Most developers are open to AI-assisted tools, with junior developers being most enthusiastic and senior developers also generally accepting. The resistance tends to come from mid-career developers. It’s also important to remember that code generation is a key capability for agents serving non-technical users – when an analyst asks an agent to create a bar chart, the model is writing and executing Python code in the background.

The key is understanding both strengths and limitations of current tools, and maintaining ownership of your code while leveraging AI assistance.

AI Agents in Practice

What’s the realistic state of agent deployment in enterprises?

We’re still in early days. Most companies are implementing simple, task-specific agents or multiple specialized agents working in parallel. Multi-agent systems where agents coordinate and communicate among themselves aren’t quite production-ready yet.

The most mature agent implementations are actually advanced RAG systems – tools like Perplexity or specialized research tools are essentially agents doing very sophisticated information gathering and synthesis. These systems demonstrate the practical reality of agents today: deep research and information gathering rather than complex multi-agent orchestration.

For practical deployment, the pattern emerging is single primary agents that can delegate well-defined tasks to specialized sub-agents, rather than complex swarms of agents coordinating with each other. For example, a developer might have multiple instances of a coding agent working on different parts of a problem, then integrate the results.

How should teams think about the transition from tools to agents?

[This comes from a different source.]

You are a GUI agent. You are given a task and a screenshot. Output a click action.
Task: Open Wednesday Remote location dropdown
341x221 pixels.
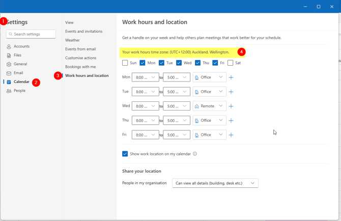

Many teams are already using agents without realizing it. If you’re using advanced research tools or have multiple instances of coding assistants working on different parts of a problem, you’re essentially working with agents.

The key requirements for effective agents are: access to the right tools and information, clear scopes of operation, and transparency – they should show users their work and reasoning process. Crucially, the end user should remain the final arbiter, empowered with visibility into the agent’s decision-making process and the sources it used to arrive at answers. A well-designed agent system is transparent rather than a black box.

Smaller Models and Future Developments

What role will smaller models play moving forward?

Smaller models (2-4B parameters) will prove sufficient for most well-defined enterprise tasks. They can now handle tasks that once required frontier models, and they’re cheaper, faster, have lower latency, and are suitable for offline or edge deployment.

The key is evaluation – if you’ve clearly defined your use cases and a smaller model can satisfy them reliably, you get significant benefits in cost and performance. Larger models tend to be better general problem solvers with superior reasoning capabilities for complex tasks. But as you identify specific, well-scoped tasks, smaller specialized models become increasingly viable.

The pattern emerging is using larger models for complex reasoning and coordination, while delegating specific, well-scoped tasks to smaller, faster, cheaper models. It’s often more exciting to see a new, highly capable small model released than another massive one.

What emerging foundation model capabilities should practitioners watch for?

Beyond the obvious multi-modality and reasoning improvements, text diffusion models represent an interesting under-the-radar development. Unlike autoregressive transformers that generate tokens sequentially (committing to each word one at a time), diffusion models work by starting with a noisy rough draft of the entire output and then iteratively refining it over several steps until it becomes clear and coherent.

Early demos show dramatically faster output speeds since models don’t have to generate token by token. This architecture could enable new paradigms where models can reconsider and refine entire responses rather than being locked into early token choices. While still early, this could introduce fundamentally new model behaviors and dramatically increase generation speed.